We note that our analysis is consistent with Pa. R.E. 701, which permits lay opinion testimony based on a witness's personal knowledge, as well as the common law rule that lay witnesses may testify to those things they had seen, heard, felt, tasted, or smelled. See Gibson v. Workers' Compensation Appeal Board (Armco Stainless & Alloy Products), 580 Pa. 470, 861 A.2d 938 (2004) (holding that lay opinion testimony on the technical subject of asbestos in the workplace was inadmissible, when the witness failed to demonstrate sufficient personal experience or technical knowledge to qualify him to offer an opinion).
This Court is sensitive to Objectors' concerns about pervasive traffic and safety problems in their community.
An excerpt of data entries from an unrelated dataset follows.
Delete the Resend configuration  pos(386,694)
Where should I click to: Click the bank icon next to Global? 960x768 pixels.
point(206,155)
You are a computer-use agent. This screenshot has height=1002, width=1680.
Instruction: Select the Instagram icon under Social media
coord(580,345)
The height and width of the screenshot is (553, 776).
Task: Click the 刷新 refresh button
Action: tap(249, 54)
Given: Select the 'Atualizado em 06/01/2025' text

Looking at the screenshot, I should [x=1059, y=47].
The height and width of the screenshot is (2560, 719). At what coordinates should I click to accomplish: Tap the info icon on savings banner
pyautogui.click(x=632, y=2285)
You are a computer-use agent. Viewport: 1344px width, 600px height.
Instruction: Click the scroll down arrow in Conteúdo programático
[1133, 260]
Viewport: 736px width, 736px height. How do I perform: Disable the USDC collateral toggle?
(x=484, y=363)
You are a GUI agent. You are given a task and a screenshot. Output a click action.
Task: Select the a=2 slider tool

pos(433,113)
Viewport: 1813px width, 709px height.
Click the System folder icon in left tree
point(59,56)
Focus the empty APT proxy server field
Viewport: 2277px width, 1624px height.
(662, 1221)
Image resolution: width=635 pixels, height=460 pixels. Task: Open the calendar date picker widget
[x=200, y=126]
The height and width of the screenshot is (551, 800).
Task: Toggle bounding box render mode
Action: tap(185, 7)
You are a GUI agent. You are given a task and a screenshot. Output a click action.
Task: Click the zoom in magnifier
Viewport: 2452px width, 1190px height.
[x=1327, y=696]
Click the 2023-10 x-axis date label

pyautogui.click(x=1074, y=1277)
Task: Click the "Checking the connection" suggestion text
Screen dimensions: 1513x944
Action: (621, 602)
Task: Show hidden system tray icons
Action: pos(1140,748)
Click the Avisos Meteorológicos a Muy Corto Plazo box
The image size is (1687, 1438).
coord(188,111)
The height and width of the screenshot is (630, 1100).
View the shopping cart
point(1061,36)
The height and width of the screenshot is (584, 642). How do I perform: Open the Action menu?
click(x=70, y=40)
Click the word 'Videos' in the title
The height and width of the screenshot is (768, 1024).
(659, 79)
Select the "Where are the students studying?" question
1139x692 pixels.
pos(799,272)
However, those concerns might be addressed by the installation of improved traffic controls, such as traffic lights and other devices.
Because the ZHB's decision to deny the variance due to an exacerbation of traffic and safety problems is unsupported by substantial evidence, we conclude that the ZHB abused its discretion by denying Jones' application for a variance. Accordingly, we reverse.
Jones also contends that the ZHB capriciously disregarded competent evidence. However, capricious disregard occurs only when the fact-finder deliberately ignores relevant, competent evidence. Lamar Advantage GP Co. v. Zoning Hearing Board of Adjustment, 997 A.2d 423 (Pa.Cmwlth.2010). Here, it is clear from our review of the decisions in this matter that the ZHB recognized and considered the evidence presented by Jones. The error here was the ZHB's reliance upon incompetent evidence, and not the deliberate disregard of competent evidence.
ORDER
AND NOW, this 1st day of July, 2011, the April 30, 2010, order of the Court of Common Pleas of Montgomery County is hereby REVERSED.